En el Colegio siempre ha habido horas de bullicio, de travesuras de los alumnos que se apresuran, gritan, se amenazan, urden alianzas, pelean. Pero aquel muchacho era taciturno, preocupado de sí mismo, rezagado, escasamente comunicativo. En el patio de recreo se observan burlas y algunos porrazos porque es espacio de expansión de la adrenalina de esos jóvenes. Algunos rondan a ese que es rezagado y empiezan divertirse a su costa, aguijoneándolo

Ese pobre muchacho vive a la deriva, flota en un mar de novatadas. No siente los insultos, las molestias ni el desprecio que provoca en sus compañeros. Esos colegas son nube de moscas que no dejan de zumbar a su alrededor. Padece, allí aislado; está como un leño, silencioso. A veces cree ser una babosa.

Finalizado el tiempo de descanso todos vuelven a la clase y este muchacho se encamina solo,tras el grupo, tristemente hacia el aula, donde comienzan las sonrisas sarcásticas, el runrúneo, el caracoleo. Entra el profesor y la tempestad a punto de comenzar se calma. Pero aquel introvertido mozalbete está entre todos sus compañeros en la pica de su soledad, excluido de ese mundo, como encarcelado y atado al potro de castigo que es su mesa de trabajo.

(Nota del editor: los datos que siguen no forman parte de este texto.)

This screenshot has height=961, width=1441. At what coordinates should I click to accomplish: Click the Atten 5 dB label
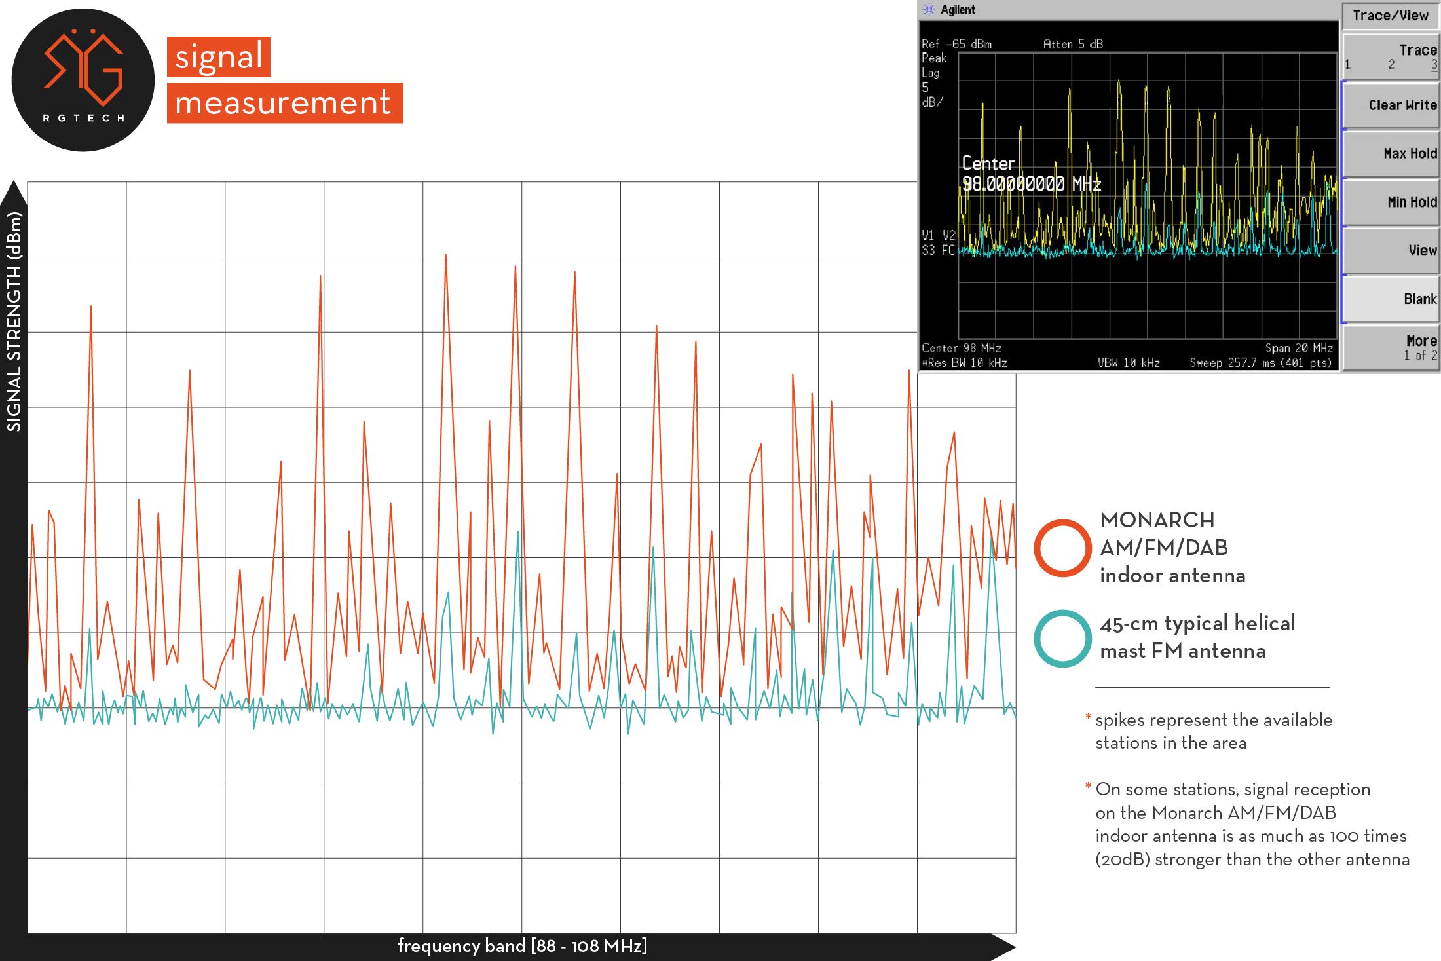tap(1073, 44)
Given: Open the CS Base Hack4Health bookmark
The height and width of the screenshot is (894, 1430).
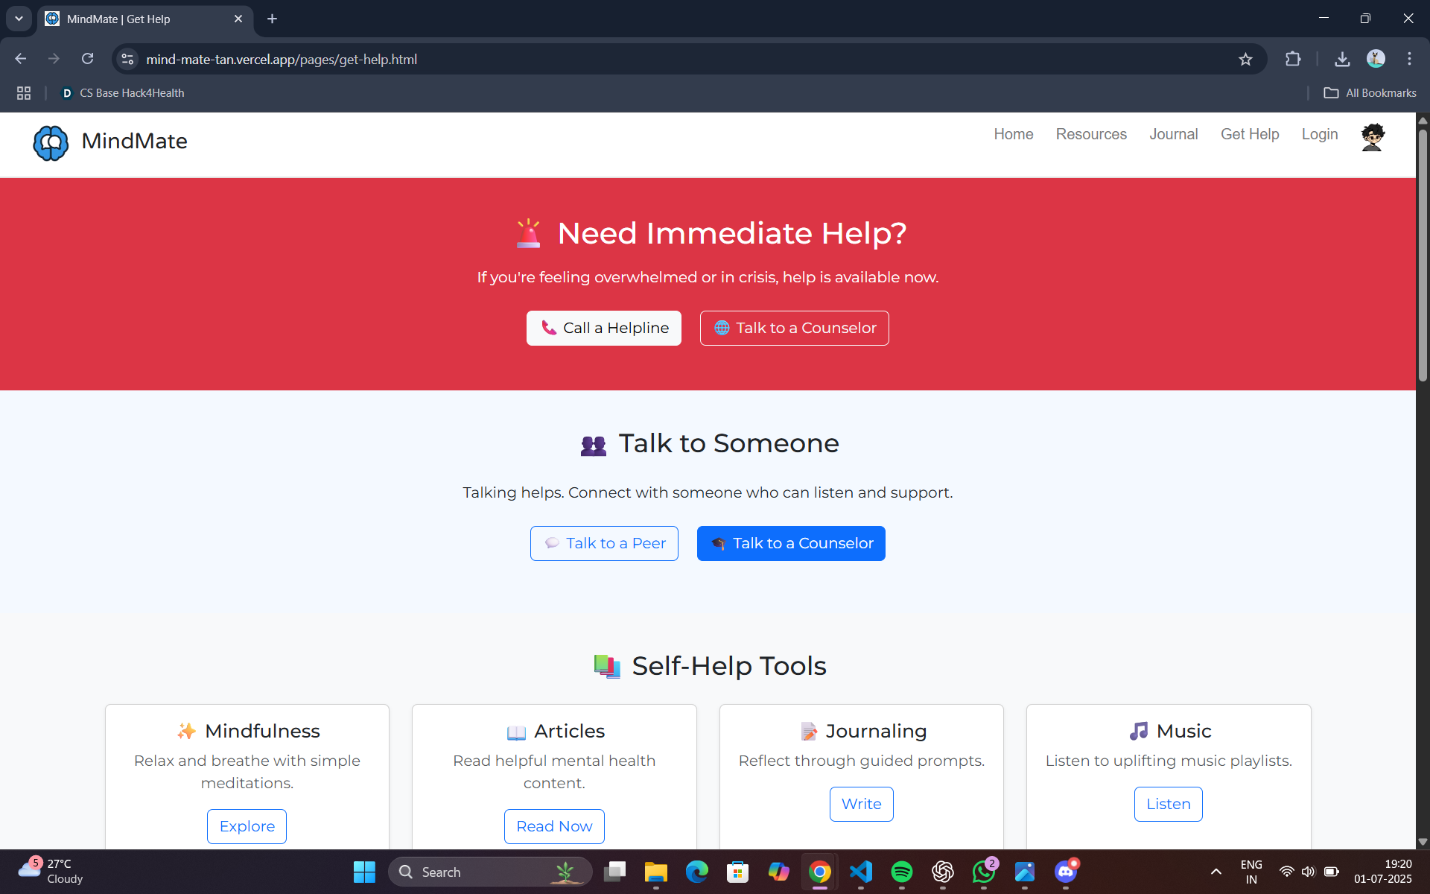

Pasaban los días y la coalición contra él continuaba, convertido en mendigo de quince años, inerte, sin la sombra de su sonrisa, lleno de dolor, de rebeldía, como de cartón piedra. En ese adolescente todo era sufrimiento. Le molestaba la rampante hipocresía de sus camaradas de clase. Cuando regresaba del colegio a su casa no tenía hambre pero sentía una vacío agrio en su estómago. Estaba lleno de asco, de disgusto, naufragado, tibio, a la deriva. Se sentía solo tanto en el aula como en su casa. Desalentado, cuando salía a la calle no paseaba sino que deambulaba sin rumbo. Se acomodó en el banco del parque y sintió la tentación de que tenía que acabar con su vida. Estaba destruido, destrozado.

«Una burla más y desapareceré del mapa», se dijo.

Regresó a su hogar y continuaba ausente, con una ausencia apacible, desdeñando el tumulto de sus agresores, ese modo escolar despreciable. Se fue a dormir y en su cama se sintió como enterrado vivo, las paredes de la habitación le aprisionaban, oprimían, asfixiaban. Se sintió como larva subterránea.

Al despertar del día siguiente notó que se había acabado la montaña que le aplastaba.

Fue a la cocina de su casa; del cajón de los cubiertos extrajo un cuchillo de cocina bien afilado y lo escondió en el bolsillo de su cazadora.

Era un joven desesperado que no quería seguir viviendo. Se sabía desgraciado. Repentinamente cambió su decisión. No se iba a suicidar sino que decidió entrar en clase y acuchilló a cuatro de sus compañeros que estaban empezando sus tareas.

Se sintió orgulloso por el acopio de valor que había acumulado y por el drástico cambio en su estrategia de defensa.

Ahora se encuentra recluido y evaluado. Sospechan que sufre desvarío. Pocos hablan de que haya podido ser acosado. Él sigue ensimismado en su melancolía, cree que sus manos le han traicionado pues deberían haberse clavado en su corazón. Recluido, ante sus evaluadores, se dijo: «¿ Y a mí quién me da la alegría de vivir?».